Brexit will have ‘significant’ effects on EU budget

Ireland’s man at the EU court of auditors has said Brexit will have “significant” effects on the EU budget.
Brexit will have ‘significant’ effects on EU budget

“Brexit will naturally have significant implications for the revenues of the European Union, and its assets and liabilities,” said Kevin Cardiff, Ireland’s member of the Court of Auditors.

“The implications for individual member states’ contributions have simply not been addressed yet,” said Mr Cardiff, who was secretary general of the Department of Finance, when Ireland went into its EU-IMF bailout programme, in 2010.

“We’re certainly well-aware these issues are coming down the track,” he added.

In total, UK contributions made up 16% of the EU’s €145bn budget last year, the second-highest, behind Germany, at 20%. Ireland’s contributions made up 1.3% of the total.

The UK has indicated it will trigger the start of its EU exit before March 2017.

The UK will continue to pay into the EU budget and receive subsidies, though it pays in much more than it receives, a net amount of around €10bn in 2015.

But when the exit process is completed, the UK may be required to make additional payments, on top of its ordinary budget contributions.
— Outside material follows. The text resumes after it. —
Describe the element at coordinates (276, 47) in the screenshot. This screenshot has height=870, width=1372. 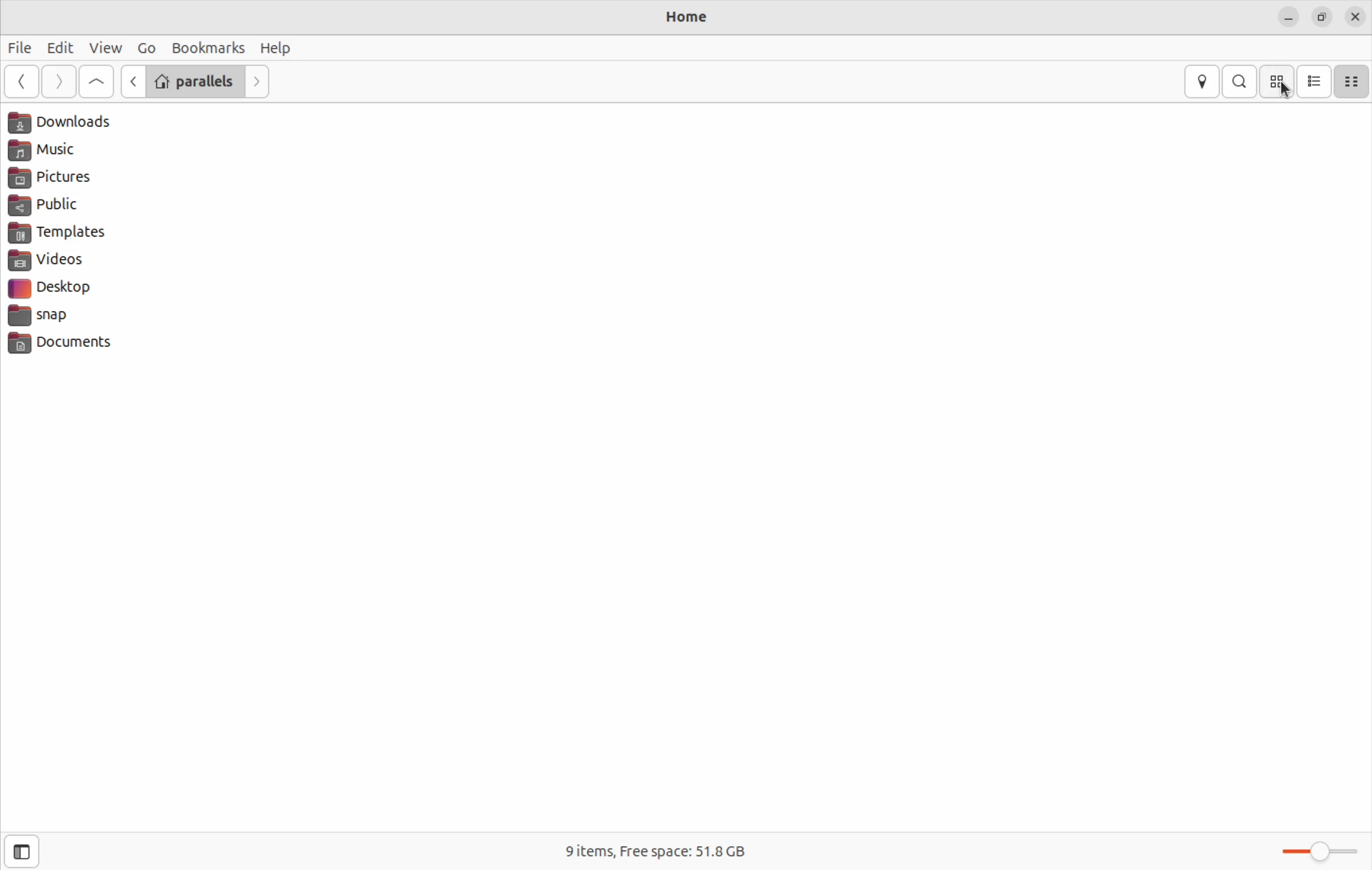
I see `Help` at that location.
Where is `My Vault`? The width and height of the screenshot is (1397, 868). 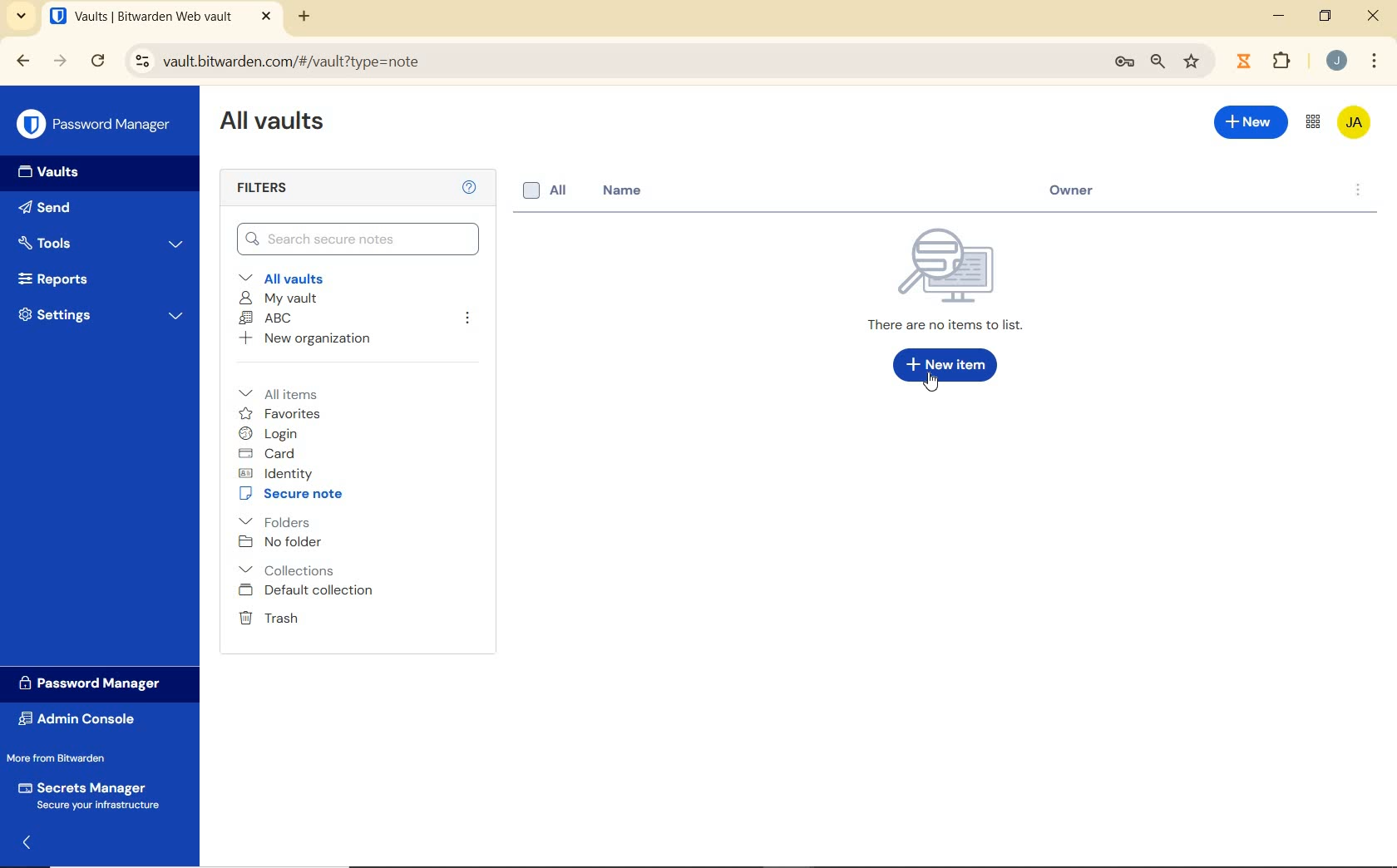 My Vault is located at coordinates (278, 299).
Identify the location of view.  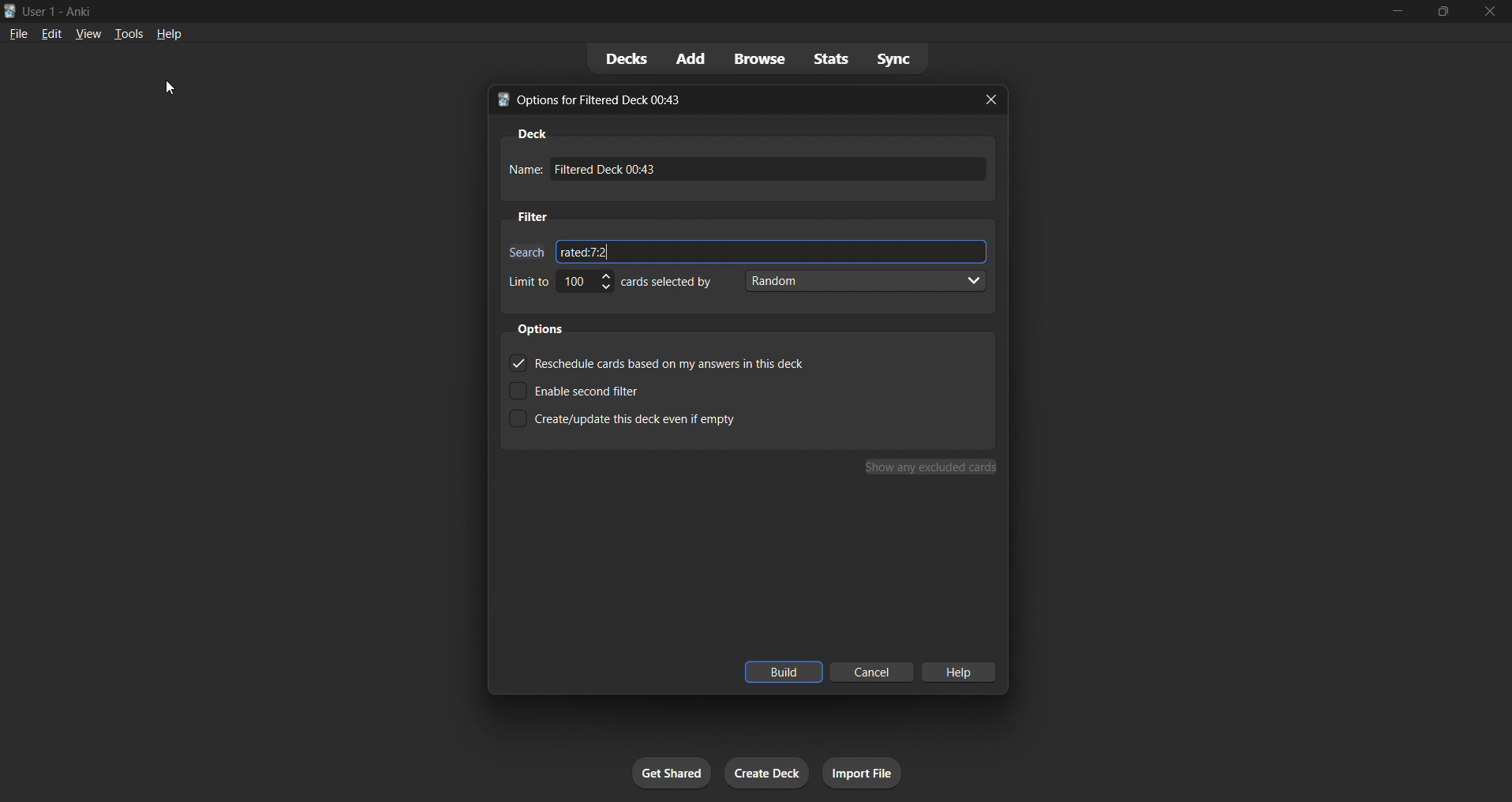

According to auditors, the EU has liabilities and accrued costs amounting to €121bn, which it has not planned-for in future budgets.

Assuming a budget share of 16%, it could mean the UK is on the hook for around €20bn, in gross terms.

The president of the European Court of Auditors, Klaus-Heiner Lehne, said there was no way of knowing what the final Brexit bill will be for either side, as it’s not clear what kind of deal the UK will end up negotiating with the EU.

“It’s a black hole,” Mr Lehne said, adding that the EU and UK positions now are “so far away” from each other that a ‘divorce’ settlement might not even be completed within two years, the legal time-limit set in the EU treaty.

British contributions to the budget, post-Brexit, will depend on whether the country chooses to pay to retain access to the EU’s single market, as Norway and Switzerland do, though the UK government has made clear that it will not accept paying close to its current EU budget commitments.

Once the UK leaves the EU, the bloc will have to decide whether to cut the budget or seek increased payments.